- Specialty: Ophthalmology optometry
- ICD-9-CM: 95.06
- MeSH: D003119

= City University test =

Test used to detect color vision deficiency

The City University test (also known as TCU test or CU test) is a color vision test used to detect color vision deficiency. Unlike commonly used Ishihara test, City University test can be used to detect all types of color vision defects.

==Description==
The commonly used Ishihara test is used to detect mainly congenital red-green color blindness, but its usefulness is limited in detecting acquired color vision deficiencies. But City University test contains test plates that can be used to detect all types of color vision deficiencies. The TCU test was derived from Farnsworth D15 color arrangement test. The test consists of 10 plates, containing a central colored dot surrounded by four peripheral dots of different colors.

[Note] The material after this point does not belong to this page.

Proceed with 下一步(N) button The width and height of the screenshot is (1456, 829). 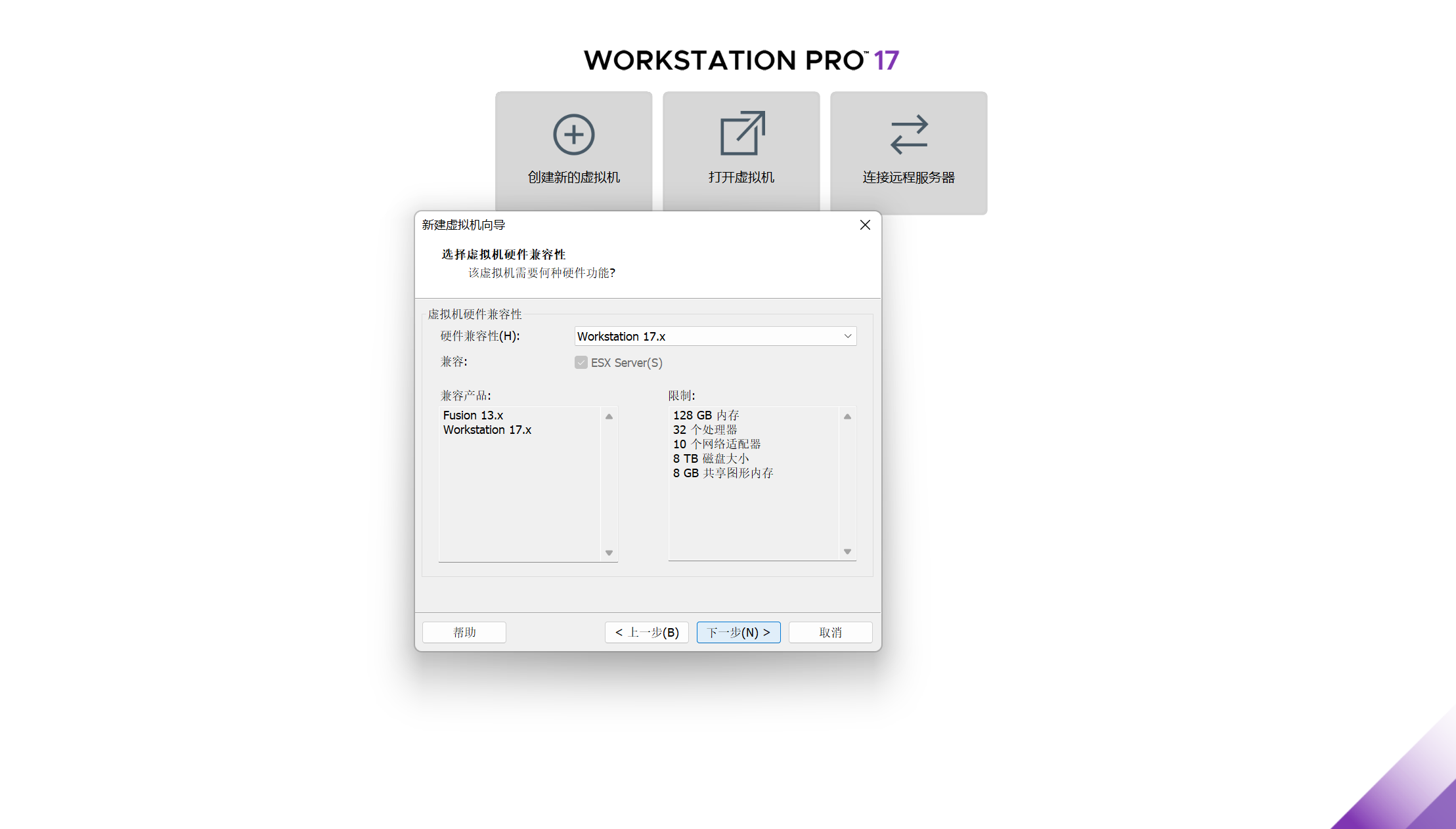click(x=738, y=632)
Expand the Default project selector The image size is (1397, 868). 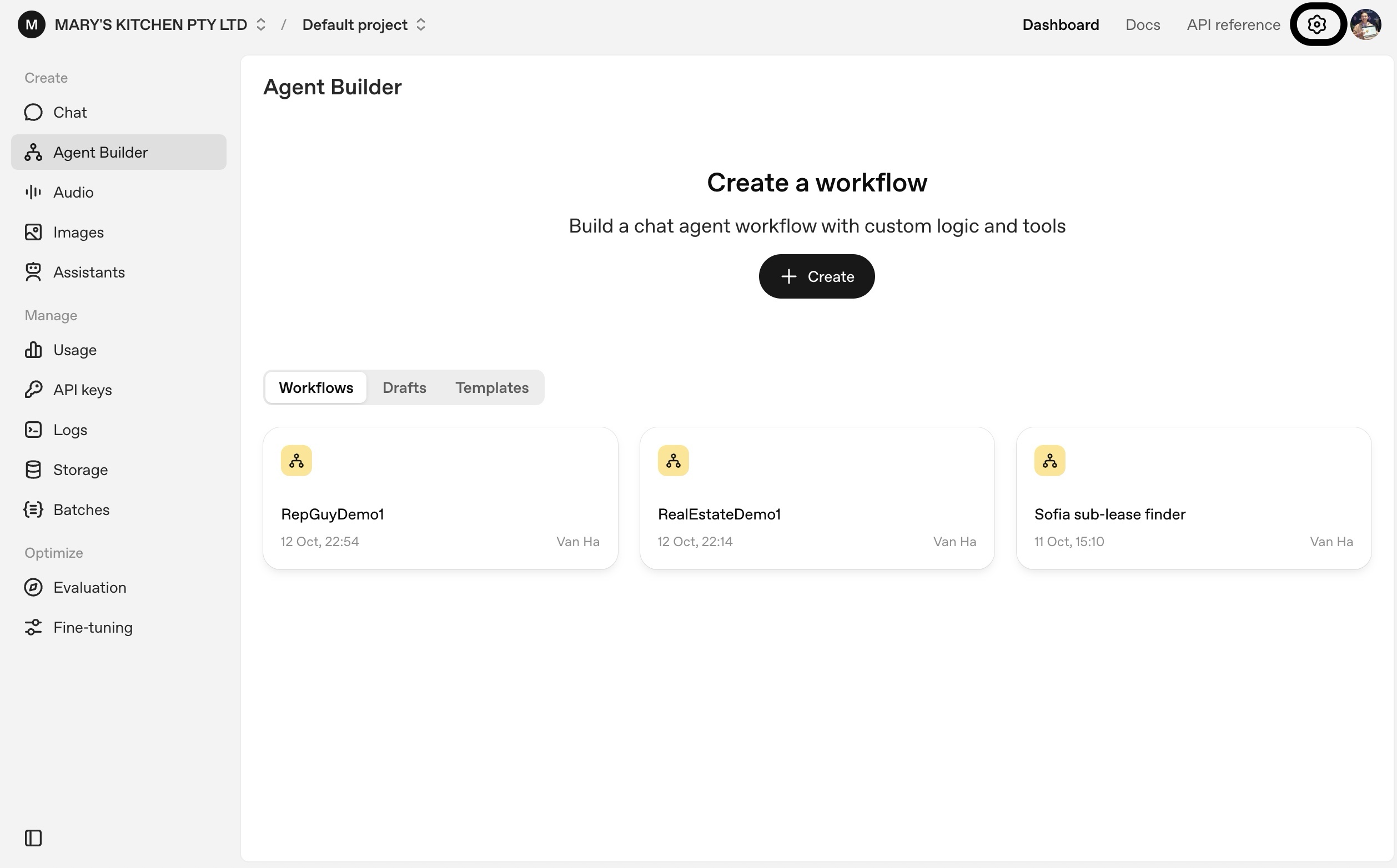(364, 24)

The subject is asked to choose the dot closest to the central hue. Among the four peripheral dots, three peripheral colors are designed in such a way that, it makes confusion with the central color in protan, deutan and tritan deficiency. The fourth color is an adjacent color in D-15 sequence and that would be most similar to the central color.

==Procedure==
In a well illuminated room, hold the test plates at about 35 cm from patient. Show the test plates and ask the patient to mention which dot is identical to central dot. Allow about 3 seconds for each page. In response to the scores noted in score sheet abnormality can be detected.